**Supplied entries**
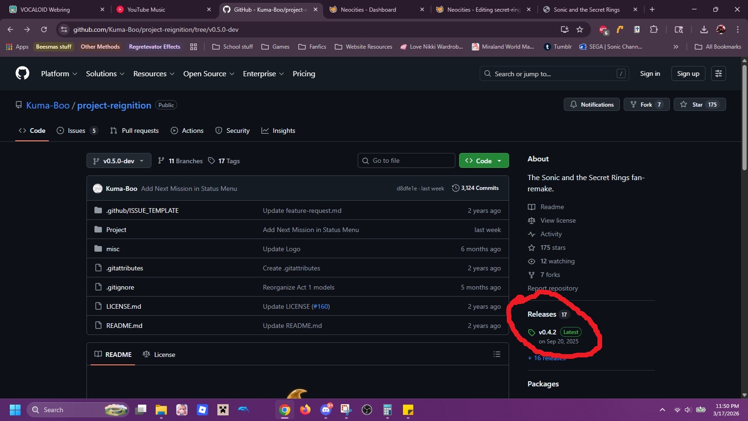Expand the green Code dropdown button
Viewport: 748px width, 421px height.
pyautogui.click(x=484, y=160)
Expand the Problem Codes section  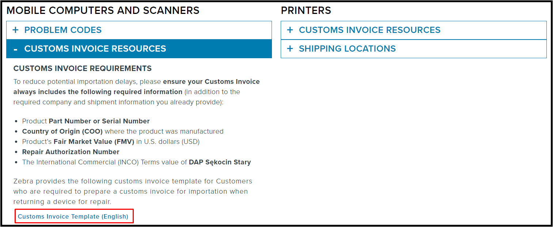[x=63, y=30]
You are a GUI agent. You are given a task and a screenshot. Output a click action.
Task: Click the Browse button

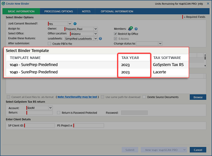coord(198,97)
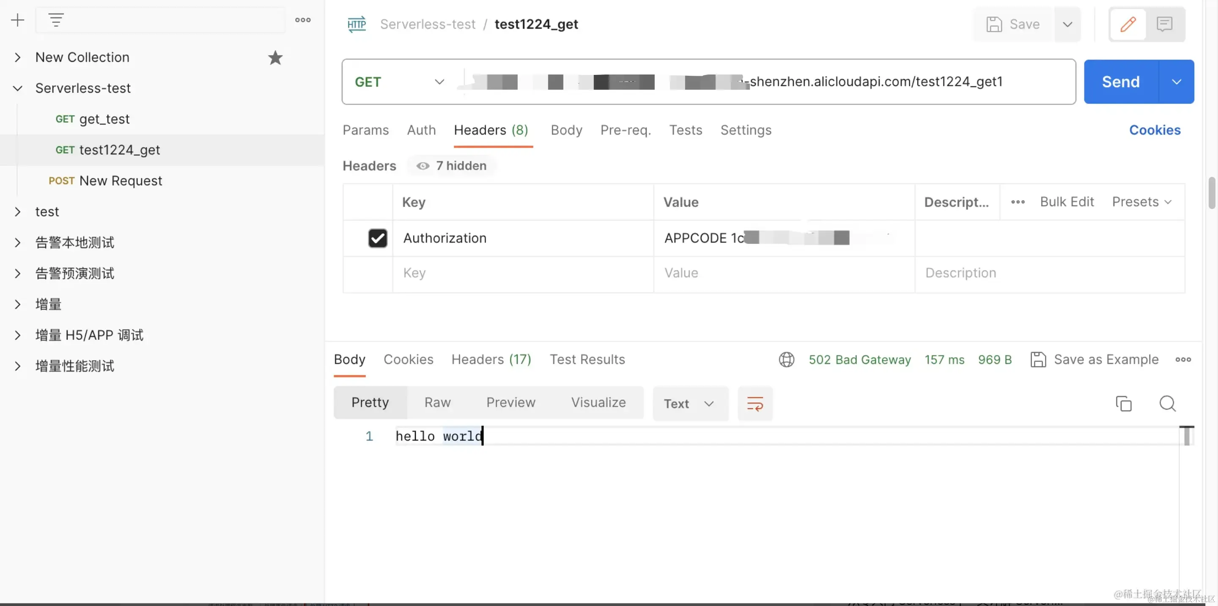Viewport: 1218px width, 606px height.
Task: Collapse the Serverless-test collection
Action: click(17, 88)
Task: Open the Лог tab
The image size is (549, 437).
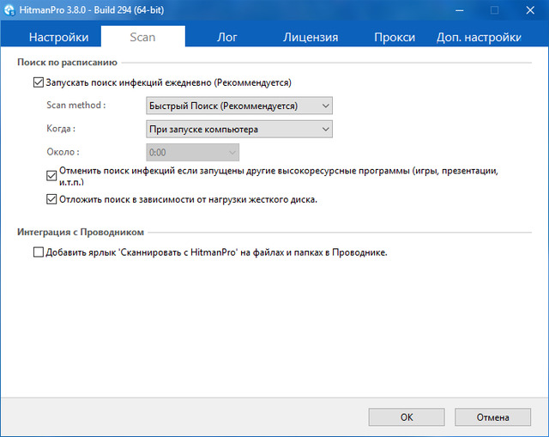Action: (226, 37)
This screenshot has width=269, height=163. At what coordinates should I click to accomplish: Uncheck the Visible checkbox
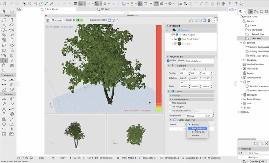click(x=168, y=61)
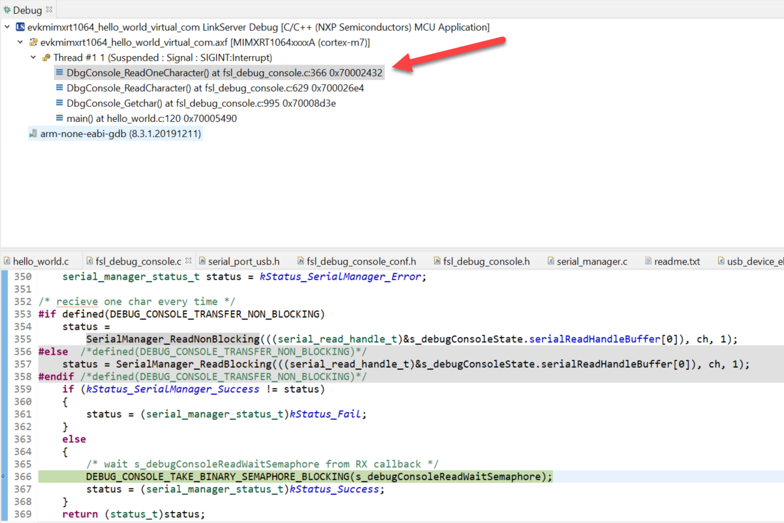784x523 pixels.
Task: Select the DbgConsole_ReadOneCharacter stack frame icon
Action: (x=60, y=72)
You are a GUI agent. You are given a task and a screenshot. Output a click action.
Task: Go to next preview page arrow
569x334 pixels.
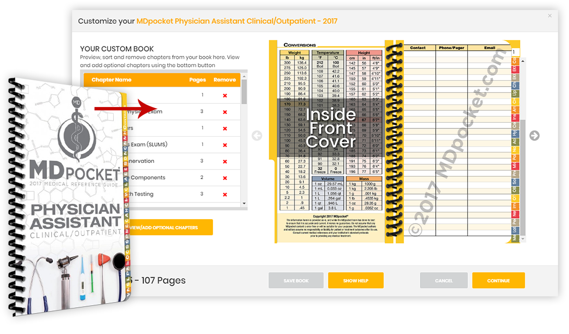tap(535, 136)
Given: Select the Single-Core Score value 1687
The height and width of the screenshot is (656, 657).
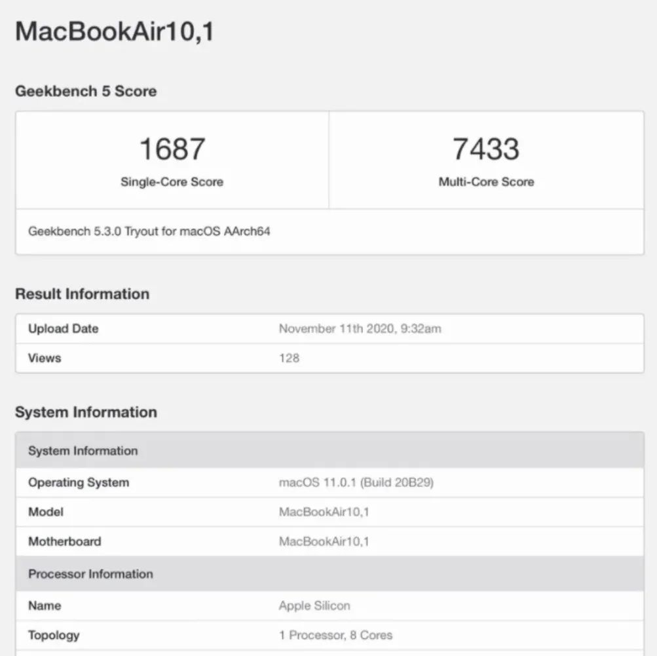Looking at the screenshot, I should [x=172, y=149].
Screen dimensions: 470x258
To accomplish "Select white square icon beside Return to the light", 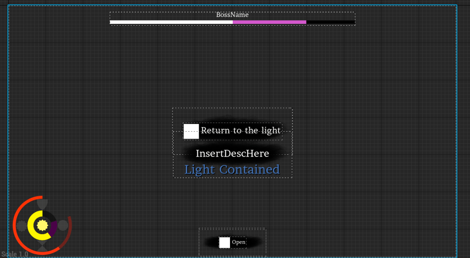I will pos(191,131).
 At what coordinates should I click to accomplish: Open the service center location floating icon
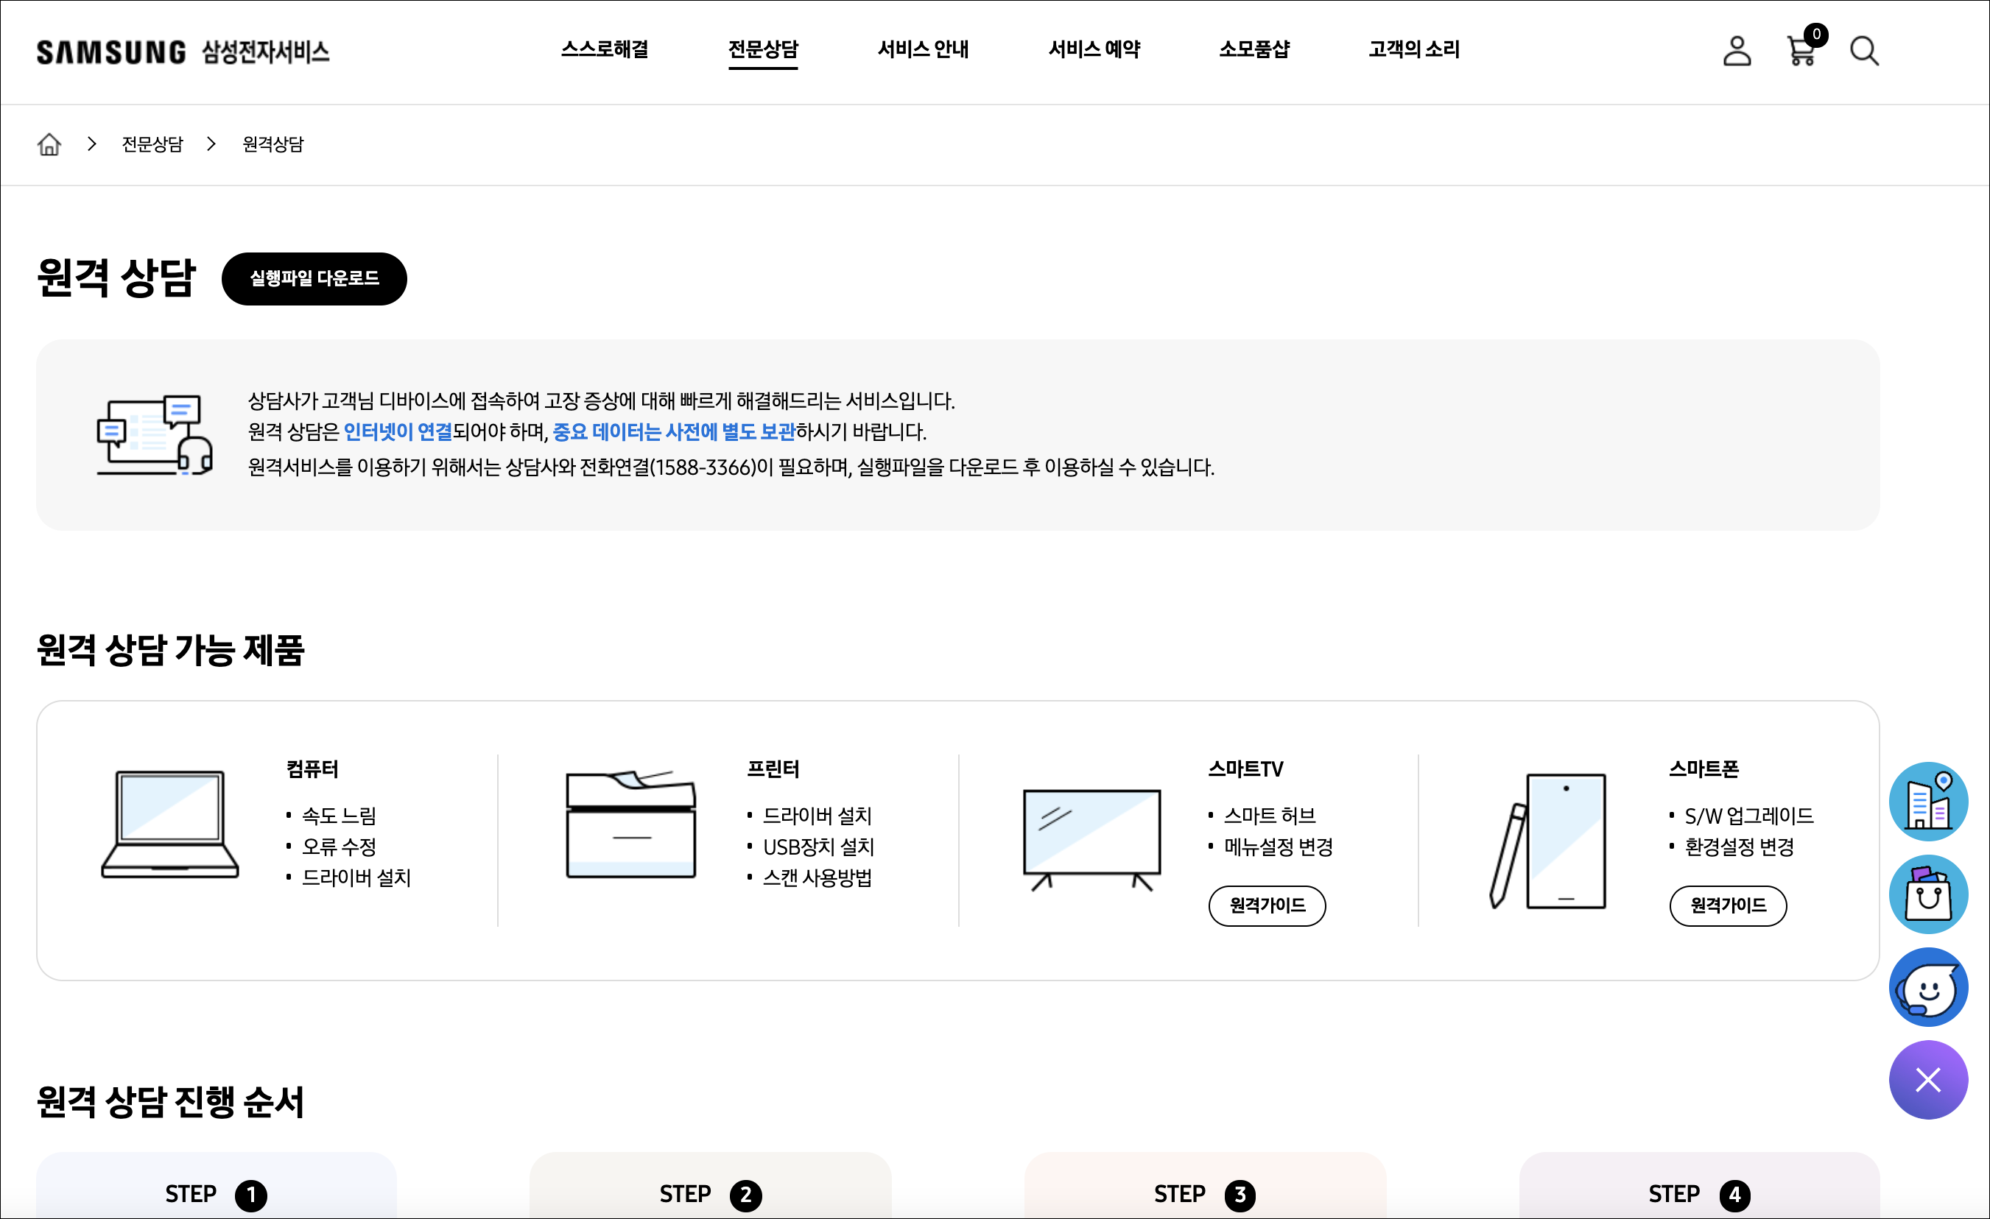[1928, 802]
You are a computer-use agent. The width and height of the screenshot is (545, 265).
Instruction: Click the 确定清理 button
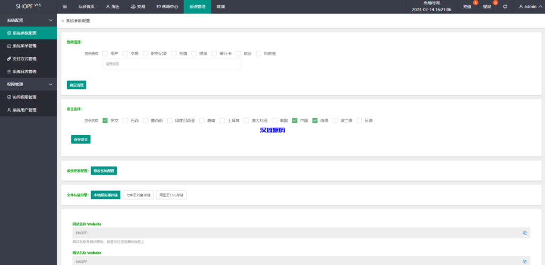(76, 85)
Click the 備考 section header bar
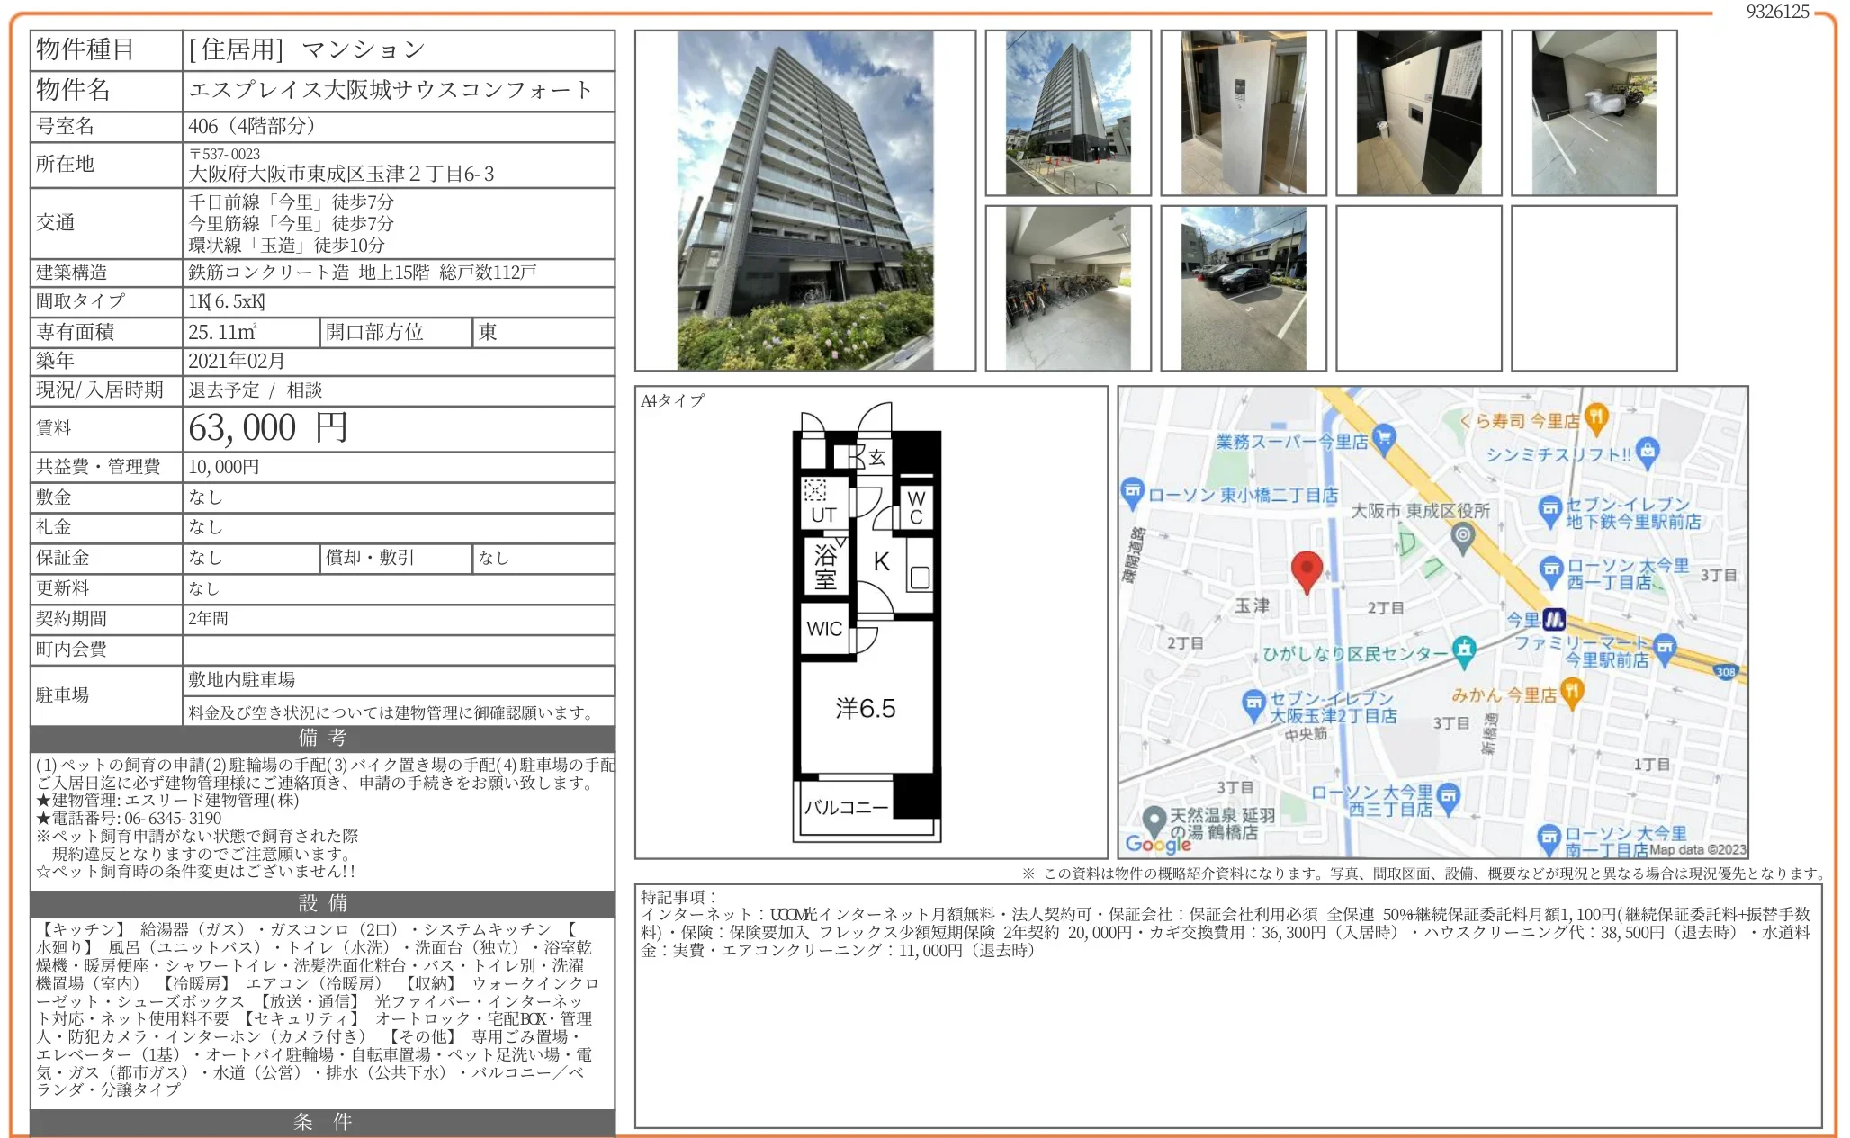This screenshot has width=1850, height=1138. click(x=322, y=738)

**Set exercise**
Transcribe the entries verbatim, starting at the line containing "You are a computer-use" and ending at the final line of the entries, with both of those lines included. Omit the pictures from your answer.

**Response to this task**
You are a computer-use agent. The width and height of the screenshot is (545, 265).
Instruction: Click the 确定清理 button
(76, 85)
Click the 備考 section header bar
This screenshot has width=1850, height=1138. click(x=322, y=738)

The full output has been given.